8. Can earthquakes be predicted?

Earthquake prediction is not possible as current scientific studies include activities aiming to understand the mechanisms of seismicity and to assess the probability of an earthquake in a given area, with a given magnitude and in a given time period; an earthquake prediction is thus only possible in probabilistic terms.

Based on the relevant studies in this field, we know:

  • Where seismic areas are localised;
  • the most dangerous earthquakes experienced historically in such areas;
  • the most energetic (magnitude) earthquakes in the areas;
  • the type of earthquake sequence typical for different areas (i.e. the seismic style);
  • the seismic pattern and sequences over the time in the different areas.
Strain rate field inferred from the velocity field. Red converging and blue diverging arrows indicate horizontal principal axes of shortening and lengthening respectively. Source: DPC-INGV-S3 Project “Short Term Earthquake prediction and preparation”

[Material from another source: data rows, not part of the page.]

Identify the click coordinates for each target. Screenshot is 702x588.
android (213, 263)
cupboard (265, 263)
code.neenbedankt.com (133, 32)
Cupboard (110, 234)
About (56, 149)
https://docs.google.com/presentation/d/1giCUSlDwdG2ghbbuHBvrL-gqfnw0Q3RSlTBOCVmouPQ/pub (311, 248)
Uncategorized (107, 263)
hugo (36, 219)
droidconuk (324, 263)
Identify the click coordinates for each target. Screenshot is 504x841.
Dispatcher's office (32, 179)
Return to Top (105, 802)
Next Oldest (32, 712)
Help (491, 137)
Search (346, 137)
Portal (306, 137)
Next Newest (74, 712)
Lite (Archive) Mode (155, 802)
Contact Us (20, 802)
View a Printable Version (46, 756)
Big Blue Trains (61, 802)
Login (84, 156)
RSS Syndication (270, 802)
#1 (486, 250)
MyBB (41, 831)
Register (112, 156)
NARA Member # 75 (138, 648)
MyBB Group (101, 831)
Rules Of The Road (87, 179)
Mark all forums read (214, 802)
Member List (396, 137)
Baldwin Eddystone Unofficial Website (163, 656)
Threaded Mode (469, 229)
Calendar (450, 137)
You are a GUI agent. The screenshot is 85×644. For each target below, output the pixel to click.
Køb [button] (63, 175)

However, we often still don’t know:

  • Where exactly the next earthquake will occur (ipocentre / epicentre).
  • When exactly the next earthquake will strike.
  • Which will be the energy released (magnitude).
  • Which will be the preferred diffusion direction of the waves (as underground rocks have different composition, mechanic behaviour, etc.).
  • Which will be the surface site effects (due to surface rocks and morphological conditions).

The assessments and evaluations of seismic risk are mainly based on:

  • the study of the dynamics of the geological system in the area;
  • the study of the seismic history for that area (number, type, impact of earthquakes in pre-historical and historical times up today);
  • the assessment of the probability of different earthquake magnitudes and impacts; 
  • the identification and detailed analysis of areas and sites at risk;
  • the study of the quality and quantity of buildings and of the other exposed elements (industries, social activities) in order to assess their vulnerability to Earthquake and their exposed value.

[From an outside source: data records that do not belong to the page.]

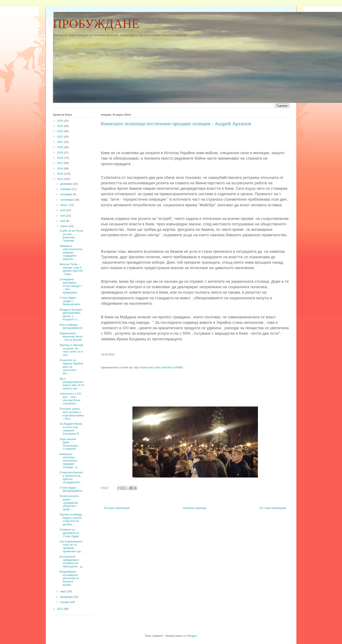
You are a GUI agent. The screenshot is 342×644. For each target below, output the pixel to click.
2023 (60, 131)
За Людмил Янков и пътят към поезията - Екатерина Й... (71, 429)
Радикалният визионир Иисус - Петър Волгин (71, 336)
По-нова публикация (117, 508)
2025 (60, 121)
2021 (60, 142)
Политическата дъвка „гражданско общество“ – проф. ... (69, 502)
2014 (60, 179)
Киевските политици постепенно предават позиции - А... (69, 460)
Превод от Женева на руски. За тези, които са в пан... (71, 350)
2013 (60, 609)
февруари (67, 597)
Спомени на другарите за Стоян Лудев (69, 533)
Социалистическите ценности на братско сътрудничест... (71, 477)
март (64, 591)
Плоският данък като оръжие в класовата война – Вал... (72, 414)
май (63, 221)
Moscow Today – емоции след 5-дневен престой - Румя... (71, 269)
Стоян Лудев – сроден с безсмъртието (70, 301)
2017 (60, 163)
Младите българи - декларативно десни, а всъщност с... (71, 314)
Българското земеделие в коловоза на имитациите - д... (72, 562)
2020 (60, 147)
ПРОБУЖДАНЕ (96, 24)
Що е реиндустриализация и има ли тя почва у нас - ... (72, 384)
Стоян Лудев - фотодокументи (71, 489)
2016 (60, 168)
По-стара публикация (273, 508)
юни (63, 216)
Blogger (192, 636)
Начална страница (194, 508)
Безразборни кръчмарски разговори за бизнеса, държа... (69, 578)
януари (65, 602)
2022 (60, 136)
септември (67, 200)
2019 (60, 152)
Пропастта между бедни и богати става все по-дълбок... (71, 520)
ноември (66, 189)
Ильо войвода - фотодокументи (71, 326)
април (64, 226)
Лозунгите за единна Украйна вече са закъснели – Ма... (71, 366)
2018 (60, 158)
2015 (60, 174)
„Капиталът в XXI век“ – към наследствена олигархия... (70, 398)
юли (63, 210)
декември (67, 184)
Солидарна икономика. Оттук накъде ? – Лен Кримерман (71, 286)
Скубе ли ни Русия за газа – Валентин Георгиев (71, 236)
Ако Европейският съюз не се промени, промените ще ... (72, 546)
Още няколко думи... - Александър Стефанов (69, 444)
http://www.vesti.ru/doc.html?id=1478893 (159, 368)
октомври (66, 194)
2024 (60, 126)
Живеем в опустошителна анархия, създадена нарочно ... (71, 252)
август (64, 205)
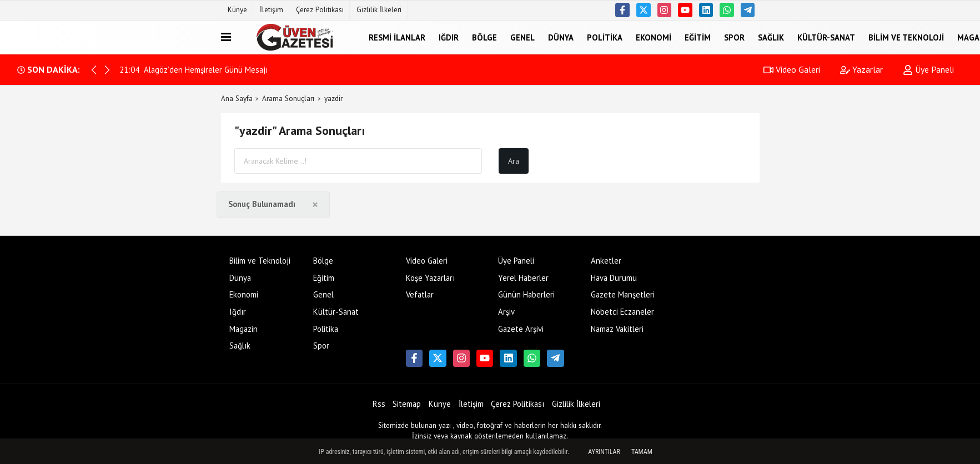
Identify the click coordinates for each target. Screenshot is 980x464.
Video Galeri (792, 69)
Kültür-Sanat (826, 37)
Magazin (243, 329)
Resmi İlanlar (397, 37)
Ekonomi (654, 37)
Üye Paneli (928, 69)
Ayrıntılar (604, 452)
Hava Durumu (614, 278)
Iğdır (449, 37)
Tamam (642, 452)
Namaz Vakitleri (617, 329)
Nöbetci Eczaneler (622, 311)
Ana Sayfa (237, 98)
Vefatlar (420, 294)
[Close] (315, 204)
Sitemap (406, 404)
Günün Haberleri (526, 294)
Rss (379, 404)
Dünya (561, 37)
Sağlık (771, 37)
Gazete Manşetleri (622, 294)
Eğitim (697, 37)
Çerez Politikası (320, 9)
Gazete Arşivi (521, 329)
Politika (605, 37)
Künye (237, 9)
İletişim (272, 9)
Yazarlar (861, 69)
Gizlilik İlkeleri (379, 9)
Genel (522, 37)
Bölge (484, 37)
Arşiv (506, 311)
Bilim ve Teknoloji (906, 37)
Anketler (606, 260)
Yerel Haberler (523, 278)
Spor (734, 37)
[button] (107, 70)
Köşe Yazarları (430, 278)
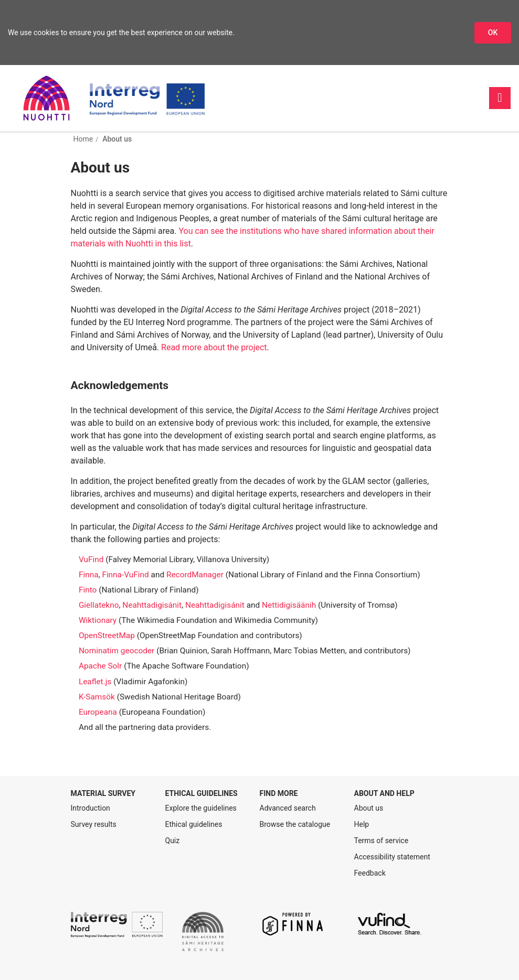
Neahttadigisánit (152, 605)
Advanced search (288, 808)
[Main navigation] (500, 98)
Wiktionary (98, 620)
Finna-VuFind (125, 575)
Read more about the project (214, 347)
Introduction (90, 808)
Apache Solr (100, 666)
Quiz (173, 841)
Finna (89, 575)
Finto (88, 590)
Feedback (370, 873)
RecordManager (195, 575)
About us (117, 139)
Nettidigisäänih (289, 605)
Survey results (93, 824)
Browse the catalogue (295, 824)
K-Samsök (97, 697)
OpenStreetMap (107, 636)
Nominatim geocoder (116, 651)
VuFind (91, 559)
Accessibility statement (392, 857)
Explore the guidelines (201, 808)
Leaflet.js (95, 682)
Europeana (98, 712)
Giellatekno (99, 605)
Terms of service (382, 841)
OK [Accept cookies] (493, 33)
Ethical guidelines (194, 824)
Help (362, 824)
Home (83, 139)
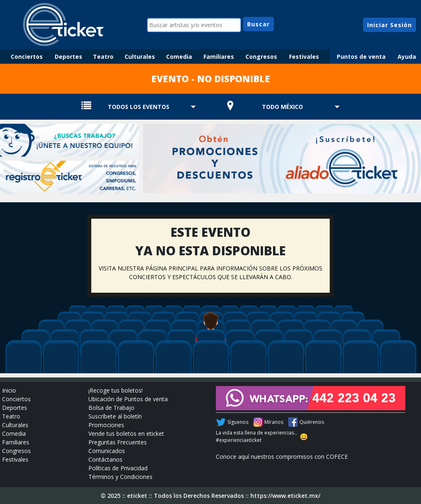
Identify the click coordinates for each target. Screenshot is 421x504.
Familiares (219, 56)
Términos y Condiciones (120, 476)
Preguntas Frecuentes (118, 442)
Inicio (9, 390)
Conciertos (27, 56)
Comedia (179, 56)
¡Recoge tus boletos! (116, 390)
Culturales (140, 56)
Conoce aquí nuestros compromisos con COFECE (282, 456)
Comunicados (106, 451)
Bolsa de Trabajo (111, 407)
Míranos (274, 422)
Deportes (68, 56)
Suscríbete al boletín (115, 416)
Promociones (106, 425)
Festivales (304, 56)
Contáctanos (105, 459)
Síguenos (238, 422)
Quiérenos (312, 422)
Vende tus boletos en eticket (126, 433)
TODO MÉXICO (282, 106)
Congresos (261, 56)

The search for safety in seismic areas also uses tools to simulate earthquakes of different nature and violence to estimate consequent losses. Loss estimates should include the following main elements of knowledge:

  • physical damage expected for buildings of different nature (commercial, schools, residential, critical facilities, infrastructure and lifelines);
  • economic losses deriving from job loss, business interruption, costs for repair and reconstruction;
  • social consequences for people exposed to earthquakes: displaced people need shelter for the first emergency.

Such pre-disaster estimates are very important to develop mitigation policies and prepare the civil protection organization for emergency, response and recovery.

Nevertheless, there are experimental projects aimed at trying to predict short term earthquakes. One of those is the recent “INGV-DPC Project S3” developed in the framework of the agreement between the Italian National Department of Civil Protection (DPC) and the Italian National Institute for Geophysics and Volcanology (INGV). Its goal is to identify and evaluate effective procedures for short term (from hours up to some months) forecasting of destructive earthquakes (see the project’s web page for more details).

Seismic hazard describes the ground shaking level which can be produced by an earthquake. Seismic hazard assessment is thus the basic action to assess the actual risk.

The four basic elements of modern Probabilistic Seismic Hazards Assessment (PSHA) are:

  1. Earthquake catalogue: a catalogue of seismicity is created for earthquakes occurred in historical (before 1900) and instrumental (after 1900) periods of earthquake documentation and recording;
  2. Earthquake source characterization: it implies the definition of zones with similar seismic behaviour and space/time sequence of earthquakes (frequency, depth, focus);
  3. Strong seismic ground motion: studying ground shaking in relation to the distance to the source (hypocentre) generates as an output the macroseismic maps which describe the damages occurred during the different earthquakes;
  4. Computation of seismic hazard: calculation of the probability that an earthquake occurs in a given area.

The main effort to assess seismic hazard worldwide was made by the Global Seismic Hazard Assessment Program (GSHAP) launched in 1992 by the International Lithosphere Program (ILP) with the support of the International Council of Scientific Unions (ICSU) and endorsed as a demonstration program in the framework of the United Nations International Decade for Natural Disaster Reduction (UN/IDNDR).

The primary goal of GSHAP was to create a global seismic hazard map in a harmonized and regionally coordinated manner, based on advanced methods in probabilistic seismic hazard assessments (PSHA).

The GSHAP strategy was to establish Regional Centres responsible for the coordination and realization of the four basic elements of modern PSHA mentioned above. Website: http://www.seismo.ethz.ch/GSHAP/